(Records drawn from a dataset)

++++++++

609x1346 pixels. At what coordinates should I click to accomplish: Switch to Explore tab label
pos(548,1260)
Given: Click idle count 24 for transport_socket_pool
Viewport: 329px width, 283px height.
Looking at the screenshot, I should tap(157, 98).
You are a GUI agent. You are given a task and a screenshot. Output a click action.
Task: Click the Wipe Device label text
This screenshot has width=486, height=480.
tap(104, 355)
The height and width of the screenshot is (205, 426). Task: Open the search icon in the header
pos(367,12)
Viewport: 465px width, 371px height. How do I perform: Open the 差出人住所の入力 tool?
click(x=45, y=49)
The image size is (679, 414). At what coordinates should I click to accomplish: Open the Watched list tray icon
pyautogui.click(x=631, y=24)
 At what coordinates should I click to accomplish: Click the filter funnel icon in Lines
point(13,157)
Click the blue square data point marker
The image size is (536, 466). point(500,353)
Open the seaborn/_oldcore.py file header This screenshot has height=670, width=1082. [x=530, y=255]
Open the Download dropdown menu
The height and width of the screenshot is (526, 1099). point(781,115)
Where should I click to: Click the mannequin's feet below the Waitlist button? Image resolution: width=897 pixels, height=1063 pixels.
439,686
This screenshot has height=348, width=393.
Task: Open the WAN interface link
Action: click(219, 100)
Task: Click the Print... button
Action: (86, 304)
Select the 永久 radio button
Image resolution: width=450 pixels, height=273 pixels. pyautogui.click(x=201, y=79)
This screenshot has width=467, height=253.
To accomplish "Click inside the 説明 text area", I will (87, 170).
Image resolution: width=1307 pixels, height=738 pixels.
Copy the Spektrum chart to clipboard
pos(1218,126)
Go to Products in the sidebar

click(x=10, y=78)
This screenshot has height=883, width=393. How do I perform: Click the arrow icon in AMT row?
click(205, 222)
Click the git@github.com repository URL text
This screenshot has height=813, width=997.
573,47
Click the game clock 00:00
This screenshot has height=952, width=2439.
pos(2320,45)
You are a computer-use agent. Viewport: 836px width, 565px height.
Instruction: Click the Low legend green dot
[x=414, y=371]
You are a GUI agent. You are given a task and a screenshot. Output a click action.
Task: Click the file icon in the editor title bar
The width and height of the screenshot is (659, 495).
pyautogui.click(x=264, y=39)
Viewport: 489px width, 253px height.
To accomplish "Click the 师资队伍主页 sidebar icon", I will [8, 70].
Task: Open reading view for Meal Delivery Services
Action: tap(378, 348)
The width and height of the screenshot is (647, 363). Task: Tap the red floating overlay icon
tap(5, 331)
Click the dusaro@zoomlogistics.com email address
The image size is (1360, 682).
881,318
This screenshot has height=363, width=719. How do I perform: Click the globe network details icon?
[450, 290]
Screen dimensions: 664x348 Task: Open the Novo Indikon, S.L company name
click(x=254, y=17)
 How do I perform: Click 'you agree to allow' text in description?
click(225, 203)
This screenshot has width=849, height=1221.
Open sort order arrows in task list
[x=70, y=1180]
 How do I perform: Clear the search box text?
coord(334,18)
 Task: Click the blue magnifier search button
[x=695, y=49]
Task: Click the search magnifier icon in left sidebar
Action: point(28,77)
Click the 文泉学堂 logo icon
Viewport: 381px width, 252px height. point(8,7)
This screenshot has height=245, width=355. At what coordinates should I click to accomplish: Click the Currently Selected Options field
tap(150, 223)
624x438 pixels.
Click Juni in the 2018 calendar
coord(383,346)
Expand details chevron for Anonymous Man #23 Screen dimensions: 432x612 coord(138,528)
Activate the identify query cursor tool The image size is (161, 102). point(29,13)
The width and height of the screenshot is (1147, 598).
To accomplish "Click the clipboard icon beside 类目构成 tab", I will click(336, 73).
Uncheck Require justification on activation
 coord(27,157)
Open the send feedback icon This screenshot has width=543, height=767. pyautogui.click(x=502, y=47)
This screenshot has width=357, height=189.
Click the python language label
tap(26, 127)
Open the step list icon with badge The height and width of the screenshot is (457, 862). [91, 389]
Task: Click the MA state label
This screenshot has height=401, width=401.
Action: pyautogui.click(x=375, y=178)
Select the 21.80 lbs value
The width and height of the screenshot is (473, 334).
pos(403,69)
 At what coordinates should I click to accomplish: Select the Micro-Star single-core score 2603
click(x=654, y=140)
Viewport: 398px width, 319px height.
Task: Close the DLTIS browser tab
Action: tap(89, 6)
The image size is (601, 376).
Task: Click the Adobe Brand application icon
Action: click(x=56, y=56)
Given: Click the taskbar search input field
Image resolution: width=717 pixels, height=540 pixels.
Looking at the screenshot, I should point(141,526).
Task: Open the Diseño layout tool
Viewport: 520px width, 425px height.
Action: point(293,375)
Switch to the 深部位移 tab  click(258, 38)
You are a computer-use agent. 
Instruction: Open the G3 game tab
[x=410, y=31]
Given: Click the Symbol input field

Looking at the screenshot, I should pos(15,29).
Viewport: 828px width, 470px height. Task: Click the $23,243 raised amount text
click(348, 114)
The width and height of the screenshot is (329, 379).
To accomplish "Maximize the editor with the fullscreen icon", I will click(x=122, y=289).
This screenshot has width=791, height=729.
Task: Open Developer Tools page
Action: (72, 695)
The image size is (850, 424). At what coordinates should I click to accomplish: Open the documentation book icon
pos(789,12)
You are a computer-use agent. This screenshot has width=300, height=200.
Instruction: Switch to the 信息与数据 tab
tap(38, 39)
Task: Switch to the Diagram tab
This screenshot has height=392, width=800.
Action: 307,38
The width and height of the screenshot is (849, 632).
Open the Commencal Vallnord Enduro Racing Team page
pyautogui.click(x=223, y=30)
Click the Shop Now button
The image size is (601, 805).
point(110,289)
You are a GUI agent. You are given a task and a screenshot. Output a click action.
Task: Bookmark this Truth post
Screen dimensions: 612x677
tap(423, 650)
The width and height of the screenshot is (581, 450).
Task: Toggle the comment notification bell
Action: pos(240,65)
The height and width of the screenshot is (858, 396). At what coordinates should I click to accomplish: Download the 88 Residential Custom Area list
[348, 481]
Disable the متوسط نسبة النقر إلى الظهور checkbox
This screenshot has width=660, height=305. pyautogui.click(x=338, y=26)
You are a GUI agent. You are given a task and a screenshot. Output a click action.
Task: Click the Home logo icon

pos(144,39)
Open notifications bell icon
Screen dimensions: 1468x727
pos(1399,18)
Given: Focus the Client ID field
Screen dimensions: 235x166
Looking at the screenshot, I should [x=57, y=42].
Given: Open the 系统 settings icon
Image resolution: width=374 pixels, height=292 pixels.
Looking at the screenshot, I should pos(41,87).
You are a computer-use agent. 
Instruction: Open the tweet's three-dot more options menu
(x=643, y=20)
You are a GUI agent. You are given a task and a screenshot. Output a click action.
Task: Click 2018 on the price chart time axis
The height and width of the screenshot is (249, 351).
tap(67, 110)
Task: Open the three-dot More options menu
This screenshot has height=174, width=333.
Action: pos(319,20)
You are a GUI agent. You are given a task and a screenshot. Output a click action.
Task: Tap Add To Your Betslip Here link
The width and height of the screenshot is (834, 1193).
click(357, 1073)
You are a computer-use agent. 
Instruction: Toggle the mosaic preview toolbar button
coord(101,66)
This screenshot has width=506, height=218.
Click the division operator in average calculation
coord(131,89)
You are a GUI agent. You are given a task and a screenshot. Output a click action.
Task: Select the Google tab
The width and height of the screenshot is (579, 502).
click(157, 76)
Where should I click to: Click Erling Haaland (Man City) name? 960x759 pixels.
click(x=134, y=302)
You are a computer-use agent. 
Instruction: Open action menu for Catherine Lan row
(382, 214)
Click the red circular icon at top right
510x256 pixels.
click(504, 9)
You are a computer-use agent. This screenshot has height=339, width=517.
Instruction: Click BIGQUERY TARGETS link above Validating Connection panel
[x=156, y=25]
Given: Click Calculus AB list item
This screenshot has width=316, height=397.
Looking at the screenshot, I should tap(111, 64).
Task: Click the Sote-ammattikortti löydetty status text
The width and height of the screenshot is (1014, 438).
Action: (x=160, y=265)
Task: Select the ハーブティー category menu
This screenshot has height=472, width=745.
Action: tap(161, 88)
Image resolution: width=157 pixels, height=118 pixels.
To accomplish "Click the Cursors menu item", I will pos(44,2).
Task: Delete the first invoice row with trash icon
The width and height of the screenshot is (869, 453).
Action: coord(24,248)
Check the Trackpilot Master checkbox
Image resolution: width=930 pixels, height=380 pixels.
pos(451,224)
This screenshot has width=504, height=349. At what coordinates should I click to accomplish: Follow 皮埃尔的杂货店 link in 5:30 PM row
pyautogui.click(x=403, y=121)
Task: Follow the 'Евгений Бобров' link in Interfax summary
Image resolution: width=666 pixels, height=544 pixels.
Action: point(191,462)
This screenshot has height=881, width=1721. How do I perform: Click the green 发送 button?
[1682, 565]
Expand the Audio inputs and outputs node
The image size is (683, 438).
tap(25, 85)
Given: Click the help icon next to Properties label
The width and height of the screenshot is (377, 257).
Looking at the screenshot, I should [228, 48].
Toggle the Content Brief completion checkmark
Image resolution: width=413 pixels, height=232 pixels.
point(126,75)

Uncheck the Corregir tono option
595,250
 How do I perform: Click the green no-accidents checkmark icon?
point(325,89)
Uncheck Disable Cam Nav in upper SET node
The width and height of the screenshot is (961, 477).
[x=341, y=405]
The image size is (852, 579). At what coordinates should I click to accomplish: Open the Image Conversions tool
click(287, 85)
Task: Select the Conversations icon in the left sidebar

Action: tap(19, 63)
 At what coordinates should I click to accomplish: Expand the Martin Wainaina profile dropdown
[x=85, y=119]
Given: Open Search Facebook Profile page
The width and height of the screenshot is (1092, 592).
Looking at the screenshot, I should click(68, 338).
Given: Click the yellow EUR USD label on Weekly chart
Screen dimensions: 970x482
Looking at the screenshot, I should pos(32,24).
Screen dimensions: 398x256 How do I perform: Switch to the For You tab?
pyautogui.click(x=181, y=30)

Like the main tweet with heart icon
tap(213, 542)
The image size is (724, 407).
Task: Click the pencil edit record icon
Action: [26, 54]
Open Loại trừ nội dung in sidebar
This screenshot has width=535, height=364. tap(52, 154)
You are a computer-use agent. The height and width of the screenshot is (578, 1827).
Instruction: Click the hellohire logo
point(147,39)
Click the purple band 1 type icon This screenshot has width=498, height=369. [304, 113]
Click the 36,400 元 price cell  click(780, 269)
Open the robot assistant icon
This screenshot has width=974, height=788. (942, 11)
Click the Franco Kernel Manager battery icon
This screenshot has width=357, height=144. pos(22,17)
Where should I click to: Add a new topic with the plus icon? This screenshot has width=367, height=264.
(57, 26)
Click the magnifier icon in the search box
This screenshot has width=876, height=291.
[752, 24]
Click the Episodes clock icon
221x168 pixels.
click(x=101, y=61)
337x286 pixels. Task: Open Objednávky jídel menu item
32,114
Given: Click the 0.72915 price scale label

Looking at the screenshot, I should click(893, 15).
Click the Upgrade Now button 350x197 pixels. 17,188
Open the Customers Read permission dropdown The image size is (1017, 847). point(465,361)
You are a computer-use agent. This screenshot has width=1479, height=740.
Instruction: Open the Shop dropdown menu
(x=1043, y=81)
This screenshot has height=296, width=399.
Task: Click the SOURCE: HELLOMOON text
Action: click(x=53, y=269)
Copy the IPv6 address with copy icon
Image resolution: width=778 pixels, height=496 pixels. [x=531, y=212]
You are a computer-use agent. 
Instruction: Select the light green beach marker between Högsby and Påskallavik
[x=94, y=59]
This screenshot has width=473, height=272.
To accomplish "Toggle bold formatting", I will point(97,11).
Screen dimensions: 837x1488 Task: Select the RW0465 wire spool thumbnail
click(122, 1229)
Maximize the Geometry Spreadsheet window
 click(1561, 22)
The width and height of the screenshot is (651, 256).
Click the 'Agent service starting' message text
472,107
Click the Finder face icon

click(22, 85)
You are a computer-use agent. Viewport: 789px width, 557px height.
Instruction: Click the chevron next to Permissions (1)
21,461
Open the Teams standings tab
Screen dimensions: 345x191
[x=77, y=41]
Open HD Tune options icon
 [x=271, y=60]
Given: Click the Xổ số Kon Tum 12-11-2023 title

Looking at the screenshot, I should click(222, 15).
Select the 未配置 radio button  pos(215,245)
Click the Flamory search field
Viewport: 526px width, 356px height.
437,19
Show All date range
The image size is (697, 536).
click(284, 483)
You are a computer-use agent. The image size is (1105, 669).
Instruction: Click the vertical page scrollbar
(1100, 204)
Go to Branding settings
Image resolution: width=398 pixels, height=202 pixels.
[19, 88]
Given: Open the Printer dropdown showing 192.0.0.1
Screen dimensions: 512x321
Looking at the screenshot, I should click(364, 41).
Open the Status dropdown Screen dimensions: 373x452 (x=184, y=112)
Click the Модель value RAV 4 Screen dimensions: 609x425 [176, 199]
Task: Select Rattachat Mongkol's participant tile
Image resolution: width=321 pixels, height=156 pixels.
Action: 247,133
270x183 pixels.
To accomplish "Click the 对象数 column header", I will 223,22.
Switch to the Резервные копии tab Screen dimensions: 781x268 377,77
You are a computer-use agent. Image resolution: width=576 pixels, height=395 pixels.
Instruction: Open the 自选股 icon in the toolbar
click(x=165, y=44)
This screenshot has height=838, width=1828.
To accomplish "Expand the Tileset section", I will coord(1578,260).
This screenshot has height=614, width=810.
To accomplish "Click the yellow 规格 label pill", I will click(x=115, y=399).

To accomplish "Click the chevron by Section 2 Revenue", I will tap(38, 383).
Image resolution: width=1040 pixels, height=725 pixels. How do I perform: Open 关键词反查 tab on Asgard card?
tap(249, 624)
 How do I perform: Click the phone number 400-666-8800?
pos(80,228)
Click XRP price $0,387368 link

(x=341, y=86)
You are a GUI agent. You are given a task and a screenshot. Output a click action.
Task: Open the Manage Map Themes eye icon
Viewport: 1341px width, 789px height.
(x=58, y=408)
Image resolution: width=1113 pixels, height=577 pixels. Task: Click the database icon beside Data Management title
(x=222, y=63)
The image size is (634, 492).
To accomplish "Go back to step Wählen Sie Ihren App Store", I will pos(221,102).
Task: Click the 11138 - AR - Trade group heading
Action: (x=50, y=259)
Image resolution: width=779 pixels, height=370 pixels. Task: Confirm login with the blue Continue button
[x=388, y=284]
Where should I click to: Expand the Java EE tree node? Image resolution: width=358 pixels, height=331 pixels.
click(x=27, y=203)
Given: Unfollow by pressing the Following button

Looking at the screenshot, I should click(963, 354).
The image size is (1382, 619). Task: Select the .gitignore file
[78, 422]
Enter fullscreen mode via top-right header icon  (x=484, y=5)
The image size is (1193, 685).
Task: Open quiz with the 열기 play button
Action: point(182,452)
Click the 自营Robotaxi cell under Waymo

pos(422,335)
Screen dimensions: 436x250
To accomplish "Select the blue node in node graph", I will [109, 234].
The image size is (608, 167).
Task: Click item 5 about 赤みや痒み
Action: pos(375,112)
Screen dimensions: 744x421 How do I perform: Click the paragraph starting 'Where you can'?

++++++++

*ASSIGNMENT*
Every line that contains "yellow" should be copied out of the data.

*EXERCISE SOLUTION*
Given: Click the yellow EUR USD label on Weekly chart
To accomplish "Click the yellow 规格 label pill", I will click(x=115, y=399).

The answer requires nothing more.